3D Gated Recurrent Fusion Net (GRFNet)

Updated 19 May 2026

The paper introduces a neural architecture that uses a 3D convolutional GRU to fuse RGB and depth features for enhanced semantic scene completion.
It employs dual 2D–3D backbones and a GRF module to recurrently integrate spatial features, demonstrating improved IoU metrics on NYU and NYUCAD datasets.
The multi-stage fusion strategy captures both low- and high-level inter-modal dependencies, offering robust performance for complex 3D sensor fusion tasks.

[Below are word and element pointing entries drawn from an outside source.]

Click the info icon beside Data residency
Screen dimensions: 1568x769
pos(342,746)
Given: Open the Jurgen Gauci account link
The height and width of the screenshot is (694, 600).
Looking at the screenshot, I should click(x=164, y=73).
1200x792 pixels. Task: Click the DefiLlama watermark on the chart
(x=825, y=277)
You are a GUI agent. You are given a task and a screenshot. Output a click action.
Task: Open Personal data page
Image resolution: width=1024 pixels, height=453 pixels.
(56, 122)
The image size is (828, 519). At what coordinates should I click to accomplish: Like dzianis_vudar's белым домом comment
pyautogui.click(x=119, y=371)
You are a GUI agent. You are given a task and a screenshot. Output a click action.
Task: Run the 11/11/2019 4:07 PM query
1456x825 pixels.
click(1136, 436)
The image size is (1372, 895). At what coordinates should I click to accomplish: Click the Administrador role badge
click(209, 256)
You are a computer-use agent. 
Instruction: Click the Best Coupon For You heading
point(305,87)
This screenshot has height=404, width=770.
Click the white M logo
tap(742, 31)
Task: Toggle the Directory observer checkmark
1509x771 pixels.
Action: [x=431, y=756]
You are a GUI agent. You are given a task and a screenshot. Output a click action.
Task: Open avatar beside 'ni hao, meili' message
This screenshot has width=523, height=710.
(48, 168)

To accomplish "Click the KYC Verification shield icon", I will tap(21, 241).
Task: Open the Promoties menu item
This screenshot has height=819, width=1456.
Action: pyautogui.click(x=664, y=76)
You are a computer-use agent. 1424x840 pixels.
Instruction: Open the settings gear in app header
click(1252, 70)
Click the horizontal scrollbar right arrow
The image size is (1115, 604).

A 3D Gated Recurrent Fusion Network (GRFNet) is a neural architecture designed for adaptive multimodal data fusion, particularly in the context of semantic scene completion (SSC) and, in closely related work, temporal sensor fusion for sequential decision tasks. GRFNet leverages recurrent gating mechanisms to selectively integrate spatial or multimodal features over stages or time, enabling the network to model complex inter-modal and inter-stage correlations. The GRFNet architecture was introduced for RGB-D semantic scene completion, where it fuses texture cues from RGB and geometric cues from depth using a three-dimensional convolutional GRU within a 2D-to-3D convolutional backbone (Liu et al., 2020). Related gating and recurrent fusion designs have also been used for sequential sensor fusion in autonomous driving (Narayanan et al., 2019).

1. Architectural Overview

The 3D Gated Recurrent Fusion Network (GRFNet) extends conventional encoder-decoder pipelines for semantic scene completion by introducing a recurrent fusion unit explicitly designed for volumetric feature fusion. The architecture comprises:

Two-branch feature extractors: Parallel 2D–3D convolutional backbones process RGB and depth modalities independently. Features are projected from 2D space to a common 3D voxel grid, facilitating elementwise correspondence.
GRF fusion block: At selected layers, the network applies a 3D convolutional GRU-based module to adaptively integrate features from both branches, using learned reset and update gates to control the memory content.
Multi-stage fusion: Fusion is implemented either at a single semantic level or recursively over multiple stages (typically four), capturing both low-level and high-level inter-modal dependencies.
Prediction head: A lightweight 3D Atrous Spatial Pyramid Pooling (ASPP) module and output convolutions produce voxel-wise predictions for occupancy and semantic class.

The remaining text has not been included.